Yevgen
Yevgen

Reputation: 797

Using or ( | ) statement in .htaccess rewrite rules

Instead of writing 2 rewrite rules for pointing to the same page, I though I would be able to do this with one rule using the Or statement ( | ):

RewriteRule ^([\d]+)-post[\d]*\.html|#post([\d]+) /post.php?p=$1.html    [R=301,NC,L]

Also tried with an extra $2 at the end since only one will show up anyway:

RewriteRule ^([\d]+)-post[\d]*\.html|#post([\d]+) /post.php?p=$1$2.html    [R=301,NC,L]

With the above rule, this would work fine:

site.com/14729-post9.html

However, this does not work(even though tested here and should work: http://regexpal.com/):

site.com/post.php?p=14729#post14729

Is there actually a way to make it work or do I just have to create 2 separate rules?

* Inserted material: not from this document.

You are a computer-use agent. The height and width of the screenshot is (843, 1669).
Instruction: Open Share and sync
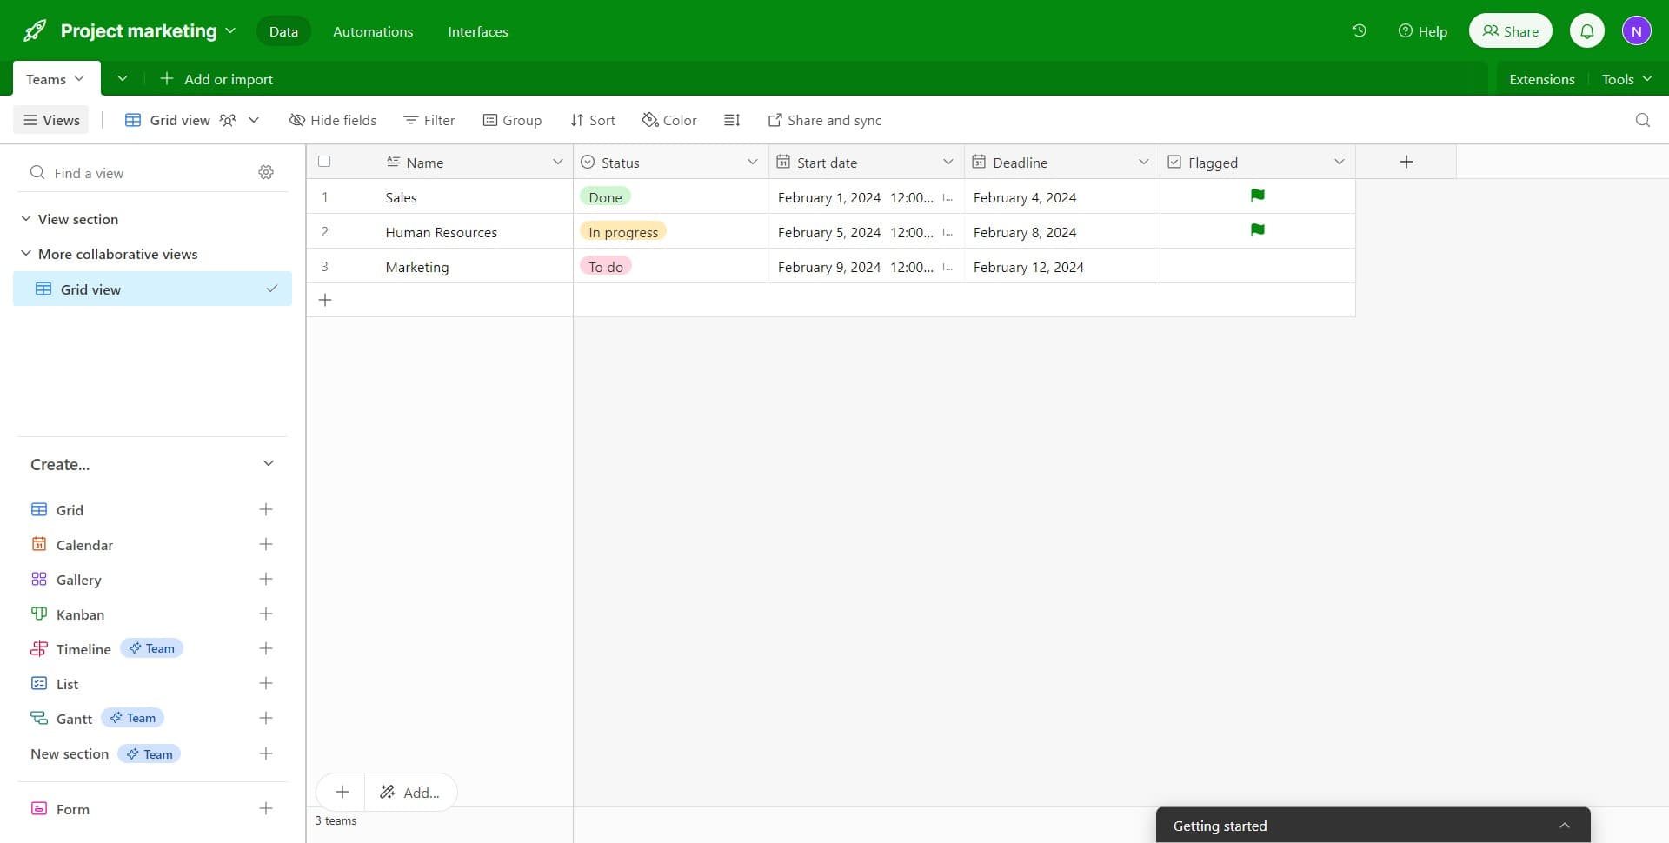pyautogui.click(x=824, y=120)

BTW, is it more server intense one way or the other?

Upvotes: 0

Views: 87

Answers (2)

Jon Lin
Jon Lin

Reputation: 143906

A major issue here.

The #post14729 part of the URL is called a a URL Fragment, and it is never sent to the server, thus, you can't match against it because it's simply not there. So the second part of your regex: #post([\d]+) will never match.

Upvotes: 0

Ahmed Masud
Ahmed Masud

Reputation: 22402

Okay so you have to understand that the in-document named links such as #post14729 are NEVER passed to the server by the browser. When a link contains an in-document named link, for example: say you click on <a href='http://some.host.com/foo.php?id=1&bar=2#post250'>some link</a>. Here the browser strips the #post250 part when sending the GET to some.host.com and only sends the URL /foo.php with variables id=1 and bar=2. When the result of that GET comes back to the browser, it will search for '#post250' named anchor in the content and scroll to make it visible if needed. The '#post250' cannot be sent back to the browser without some javascript trickery.

Your RewriteEngine isn't really seeing your '#post14729' at all.